家庭や子どもに関する悩みを抱えている場合
従業員の不調の背景に、育児や家庭の事情が関わっていることもあります。こうした場合に案内できる公的窓口として、次のようなものがあります。
- 子ども家庭支援センター:子育ての悩みなどを相談できます。
- 児童相談所:虐待対応のイメージが強いですが、養育の相談をはじめ、子どもに関わるさまざまな相談ができます。

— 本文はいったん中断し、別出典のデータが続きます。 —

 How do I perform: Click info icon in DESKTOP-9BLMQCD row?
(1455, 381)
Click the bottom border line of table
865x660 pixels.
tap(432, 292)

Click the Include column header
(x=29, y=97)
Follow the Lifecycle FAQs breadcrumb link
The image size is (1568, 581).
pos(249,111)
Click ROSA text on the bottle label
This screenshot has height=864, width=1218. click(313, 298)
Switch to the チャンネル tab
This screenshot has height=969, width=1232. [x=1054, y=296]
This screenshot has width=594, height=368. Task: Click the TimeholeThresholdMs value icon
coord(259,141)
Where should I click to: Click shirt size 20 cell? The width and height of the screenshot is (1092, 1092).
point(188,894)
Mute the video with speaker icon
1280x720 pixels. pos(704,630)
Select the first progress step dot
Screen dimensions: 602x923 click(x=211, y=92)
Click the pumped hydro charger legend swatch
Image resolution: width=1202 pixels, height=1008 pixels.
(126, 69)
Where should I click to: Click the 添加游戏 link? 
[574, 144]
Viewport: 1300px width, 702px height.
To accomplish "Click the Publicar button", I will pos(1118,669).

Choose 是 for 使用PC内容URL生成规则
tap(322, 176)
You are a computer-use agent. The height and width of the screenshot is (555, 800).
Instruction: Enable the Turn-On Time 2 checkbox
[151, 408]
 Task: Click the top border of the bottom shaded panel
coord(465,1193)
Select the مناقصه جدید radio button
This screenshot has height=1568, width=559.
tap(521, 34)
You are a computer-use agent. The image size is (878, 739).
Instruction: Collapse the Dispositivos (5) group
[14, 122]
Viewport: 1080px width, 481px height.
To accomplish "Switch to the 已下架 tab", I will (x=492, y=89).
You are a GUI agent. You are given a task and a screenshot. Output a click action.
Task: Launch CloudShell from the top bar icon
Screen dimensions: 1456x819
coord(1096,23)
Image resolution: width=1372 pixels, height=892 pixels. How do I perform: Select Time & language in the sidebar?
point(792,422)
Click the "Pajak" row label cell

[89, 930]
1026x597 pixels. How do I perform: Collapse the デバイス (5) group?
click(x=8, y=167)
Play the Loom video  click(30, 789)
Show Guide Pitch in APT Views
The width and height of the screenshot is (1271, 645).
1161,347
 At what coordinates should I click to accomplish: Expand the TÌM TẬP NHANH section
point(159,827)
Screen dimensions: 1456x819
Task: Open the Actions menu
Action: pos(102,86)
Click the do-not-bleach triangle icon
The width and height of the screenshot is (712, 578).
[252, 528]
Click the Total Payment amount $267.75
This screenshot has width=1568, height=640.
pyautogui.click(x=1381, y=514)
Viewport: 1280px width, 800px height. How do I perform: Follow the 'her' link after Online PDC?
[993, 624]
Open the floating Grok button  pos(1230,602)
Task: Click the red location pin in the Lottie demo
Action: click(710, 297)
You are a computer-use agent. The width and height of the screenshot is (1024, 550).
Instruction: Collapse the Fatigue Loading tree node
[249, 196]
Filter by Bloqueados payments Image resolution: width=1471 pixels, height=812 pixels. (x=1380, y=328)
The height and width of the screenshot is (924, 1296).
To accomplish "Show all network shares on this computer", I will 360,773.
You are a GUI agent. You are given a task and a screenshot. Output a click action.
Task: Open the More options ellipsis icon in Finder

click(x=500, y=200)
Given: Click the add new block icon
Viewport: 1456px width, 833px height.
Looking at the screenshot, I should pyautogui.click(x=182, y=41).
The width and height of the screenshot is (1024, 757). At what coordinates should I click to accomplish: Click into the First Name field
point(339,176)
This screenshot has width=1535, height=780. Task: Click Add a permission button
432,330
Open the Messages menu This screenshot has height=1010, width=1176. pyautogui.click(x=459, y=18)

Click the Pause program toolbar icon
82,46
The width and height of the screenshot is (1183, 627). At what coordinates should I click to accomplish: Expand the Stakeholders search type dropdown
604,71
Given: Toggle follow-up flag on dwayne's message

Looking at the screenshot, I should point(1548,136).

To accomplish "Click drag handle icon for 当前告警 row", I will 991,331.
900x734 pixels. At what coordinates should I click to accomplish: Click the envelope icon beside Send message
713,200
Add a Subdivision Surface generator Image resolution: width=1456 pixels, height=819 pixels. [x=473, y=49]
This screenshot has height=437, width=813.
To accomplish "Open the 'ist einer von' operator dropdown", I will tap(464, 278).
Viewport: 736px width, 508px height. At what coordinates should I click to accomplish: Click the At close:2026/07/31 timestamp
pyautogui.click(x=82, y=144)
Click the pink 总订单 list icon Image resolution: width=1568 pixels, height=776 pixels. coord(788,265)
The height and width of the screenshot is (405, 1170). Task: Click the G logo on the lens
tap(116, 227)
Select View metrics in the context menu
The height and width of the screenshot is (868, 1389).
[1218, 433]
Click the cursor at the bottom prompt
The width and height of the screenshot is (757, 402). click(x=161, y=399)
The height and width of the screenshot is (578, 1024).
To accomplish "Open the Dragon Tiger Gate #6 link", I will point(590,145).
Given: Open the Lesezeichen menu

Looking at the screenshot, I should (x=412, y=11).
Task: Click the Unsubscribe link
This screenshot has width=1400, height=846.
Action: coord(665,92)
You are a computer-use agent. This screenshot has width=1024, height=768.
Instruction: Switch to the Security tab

- 教育相談・スクールカウンセラー:従業員の子どもの学校生活に関する悩みについて、自治体や学校の窓口で相談できます。
比較的安く利用できる施設
民間より安い料金でカウンセリングを受けられる施設として、各大学に併設されている心理臨床センターがあります。大学院生が研修生として担当することもありますが、担当教官の指導が入るため安心です。料金は2,000円〜5,000円程度で利用できることが多く、費用負担を抑えたい従業員に案内できる選択肢の一つです。
電話相談・オンライン相談という選択肢
対面の相談先に加えて、電話相談やオンライン相談という方法もあります。対面式よりも比較的安く、移動や予約の負担も少ないため、「まずは試してみたい」という従業員にとって一歩を踏み出しやすい選択肢です。各自治体やいのちの電話などが運営する無料・低額の電話相談窓口もあわせて把握しておくとよいでしょう。
企業として相談の費用負担を軽くする
公的・低額の窓口を案内するだけでなく、企業側が従業員の相談費用を負担・補助する仕組みを整えることも有効です。従業員支援プログラム(EAP)や外部のカウンセリングサービスを福利厚生として導入すれば、従業員は費用を気にせず相談でき、不調の早期発見・早期対応につながります。費用の壁を取り除くことは、人事が従業員のメンタルヘルスを守るうえで大きな意味を持ちます。